===== Testo in esame

2021, 121min.
di Jonas Carpignano
con Swamy Rotolo, Claudio Rotolo, Grecia Rotolo, Giuseppina Palumbo
Recensione di Valentina Corona
Spoilerometro:

A Gioia Tauro si festeggia il diciottesimo compleanno di Giulia, la maggiore di tre figlie. La macchina da presa condotta a mano ritrae l’evento a cui sono accorsi amici e parenti con un tale realismo da lasciare allo spettatore il dubbio di trovarsi davanti a un documentario.
Bastano infatti pochi minuti per accorgersi che il legame che intercorre tra i protagonisti di A Chiara non si basa su un meccanismo di finzione: gli attori non sono professionisti e la loro somiglianza fisica rivela che, ancora una volta nel cinema di Carpignano, siamo in presenza di una famiglia stretta da veri legami di sangue.

Nella lunga sequenza della festa due personaggi fanno presto capolino tra gli altri per la loro caratterizzazione psicologica: si tratta di Chiara, sorella minore di Giulia, ribelle dotata di un’intelligenza spigliata e vivace, e Claudio, il padre di famiglia, timido e taciturno, incapace suo malgrado di stare al centro dell’attenzione. Nella notte un tragico evento allontana rapidamente la gioia delle celebrazioni: all’automobile di Claudio viene dato fuoco e lui scompare nel nulla senza lasciare tracce.
Comincia qui il cammino di Chiara verso la verità – ricercata con forza come in un thriller – un percorso che porta l’adolescente a scoprire che quel padre amorevole e restio è anche un latitante accusato di collaborare con la ‘Ndrangheta. La macchina da presa perde il fuoco e lo riprende mentre la quindicenne si sforza di capire e di mettere insieme i pezzi di uno scenario
di cui tutti, tranne lei, sembrano conoscere le fattezze.


Non ci sono giudizi né facili proposte di soluzione nello sguardo con cui Carpignano torna a osservare la Calabria e il suo rapporto con l‘Ndrangheta dopo A Ciambra (2017) – di cui ritroviamo alcuni dei protagonisti. Il regista e sceneggiatore non divide il mondo tra “buoni” e “cattivi”, e si tiene ben lontano dal rappresentare Chiara come un’adolescente eroica in grado di allontanarsi dagli orrori del mondo a cui appartiene senza esitazione alcuna: Chiara è figlia di suo padre e dell’ambiente in cui è cresciuta, di un contesto in cui la mafia attecchisce perché, stando alle parole dello stesso Claudio, appare a molti come unica forma di «sopravvivenza» possibile.

==========
===== Dati qui sotto

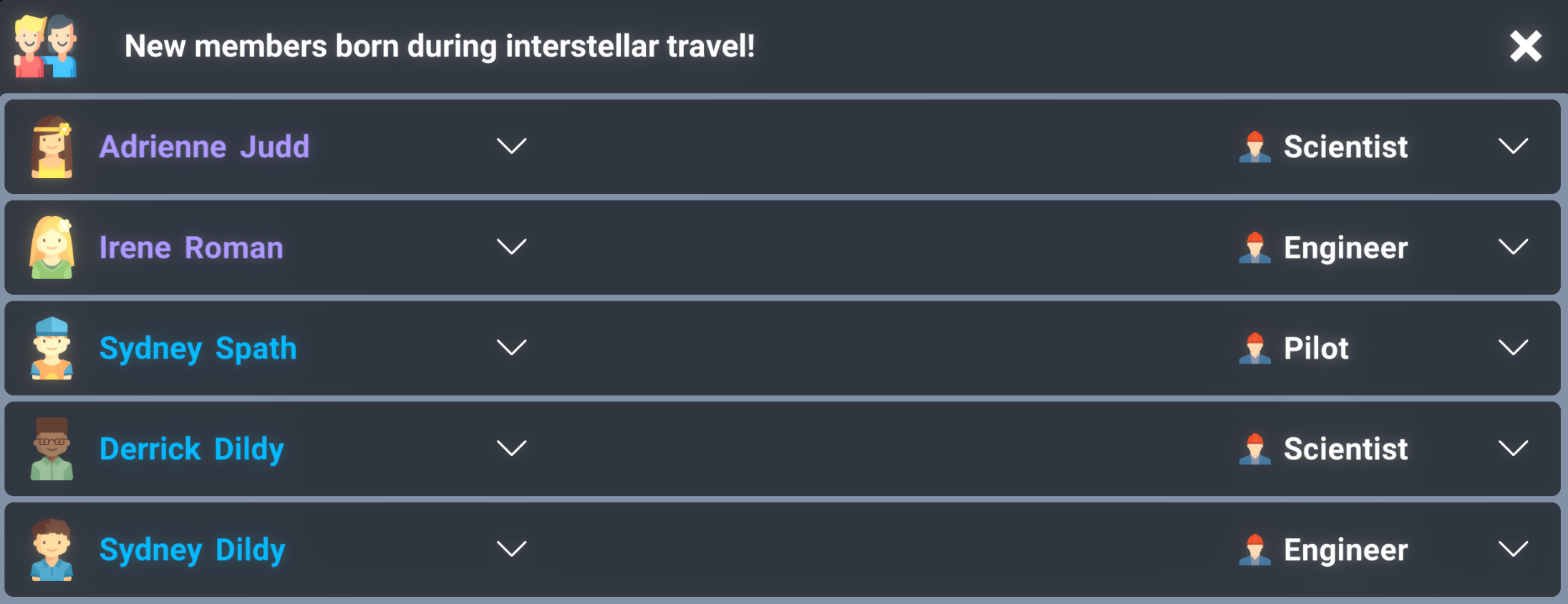1568x604 pixels.
Task: Click Derrick Dildy's Scientist role label
Action: (1345, 449)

==========

» Compiti da svolgere
a) Secondo la recensione del film A Chiara, che cosa succede all'automobile di Claudio nella notte della festa?
b) Trascrivi senza alcuna modifica un passo della recensione di A Chiara: parti dalle parole “di Jonas Carpignano” e fermati dopo le parole “a un documentario.”.
c) Prosegui la recensione del film A Chiara dopo la sua ultima frase.

» Elenco delle risposte
a) Le viene dato fuoco, e Claudio scompare nel nulla senza lasciare tracce.

b)
di Jonas Carpignano
con Swamy Rotolo, Claudio Rotolo, Grecia Rotolo, Giuseppina Palumbo
Recensione di Valentina Corona
Spoilerometro:

A Gioia Tauro si festeggia il diciottesimo compleanno di Giulia, la maggiore di tre figlie. La macchina da presa condotta a mano ritrae l’evento a cui sono accorsi amici e parenti con un tale realismo da lasciare allo spettatore il dubbio di trovarsi davanti a un documentario.

c)
In un quadro simile nemmeno la legge è in grado di configurarsi come realmente risolutiva, incapace di incidere profondamente sul contesto in cui opera con medicine alternative allo sradicamento; è in questa logica che gli assistenti sociali decidono di allontanare Chiara dall’humus che l’ha cresciuta, nella speranza che la ragazzina dimentichi presto e in modo definitivo chi è e da dove viene e, proprio per questo, riesca a salvarsi dalla malavita. Ma la giovane non riuscirà a tagliare i ponti col suo passato prima di avere ottenuto tutte le risposte che cerca.
Ultimo lungometraggio di una trilogia interamente dedicata alla Calabria, A Chiara rivela certo l’esistenza di una pars construens del discorso, ma nega in modo definitivo la possibilità di uno sguardo in avanti che sia dimentico del proprio passato. Capace di coniugare in modo sapiente tecnica, testa e cuore, Carpignano vince con A Chiara l’Europa Cinema Label alla Quinzaine des Réalisateurs di Cannes 2021 e si conferma uno dei più promettenti registi italiani contemporanei.